The Penn Museum announced the appointment of renowned British architect David Chipperfield to develop a comprehensive new master plan to take the Museum, its complex historical building, and its international research, collections and educational outreach into the 21st century.

Mr. Chipperfield was selected following an international search by a committee composed of representatives of the Museum’s Board of Overseers and staff, the School of Design and Division of Facilities and Real Estate Services.

“The Penn Museum is one of the great treasures of the University, the city of Philadelphia, the region, and the world,” said President Amy Gutmann. “More than a century since its grand building first opened in 1899, now is an appropriate and exciting time to re-envision the Museum—and to do so with an architect of such international stature.”

“Museology, anthropological research, and collections management practices have all changed radically since the Museum’s first, grand-scale master plan of the 1890s,” noted Dr.
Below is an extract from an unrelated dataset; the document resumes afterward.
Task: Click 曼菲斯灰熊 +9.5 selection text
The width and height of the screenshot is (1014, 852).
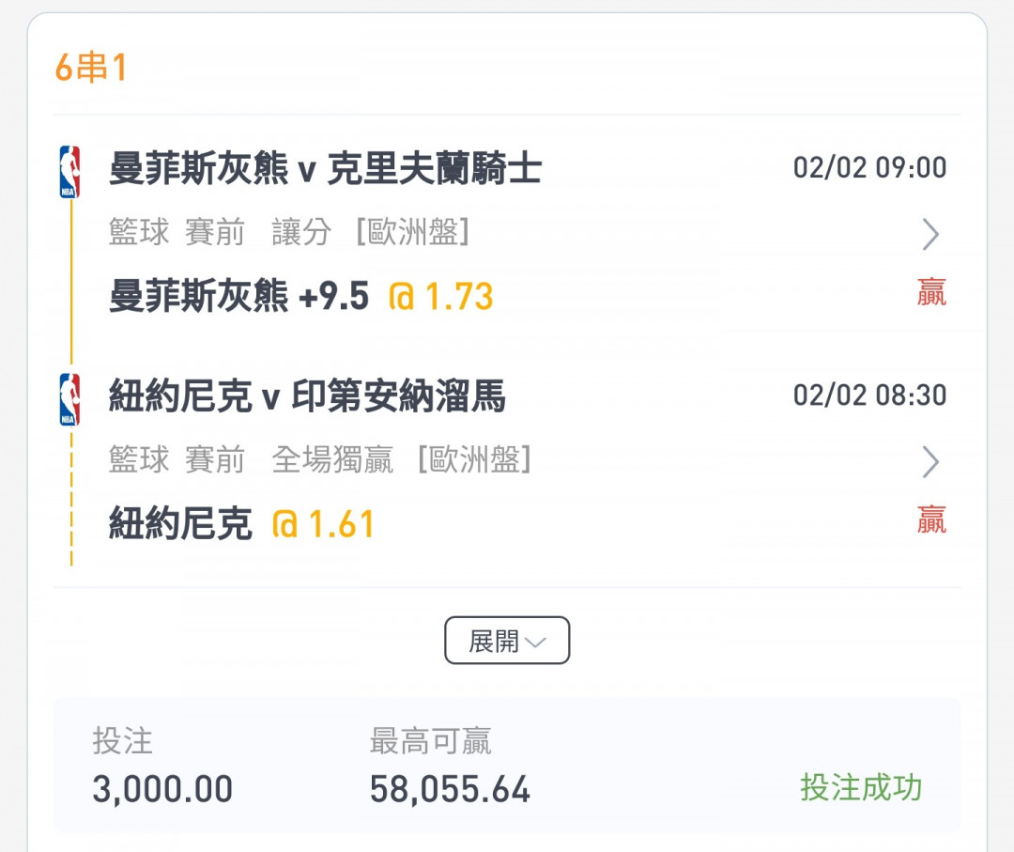Action: [x=239, y=297]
Richard M. Leventhal, Williams Director of the Museum. “In the last decade, we’ve made enormous progress responding to long-term collections care needs and taking the first steps toward eventual Museum-wide air conditioning.  The time is right for a building master plan that lets us take advantage of our internationally renowned research, world-class collections and firm commitment to education in new, synergistic ways. David Chipperfield’s experience, philosophy and comprehensive planning approach can help us move forward.”

London- and Berlin-based David Chipperfield Architects has won some of Europe’s most prestigious commissions, including the master plan for Museum Island and the restoration of the Neues Museum in Berlin. His U.S. projects include the recently announced expansion of the Saint Louis Art Museum, the Figge Art Museum in Davenport, Iowa; and the Anchorage Museum of History and Art. This will be his first Philadelphia-area project.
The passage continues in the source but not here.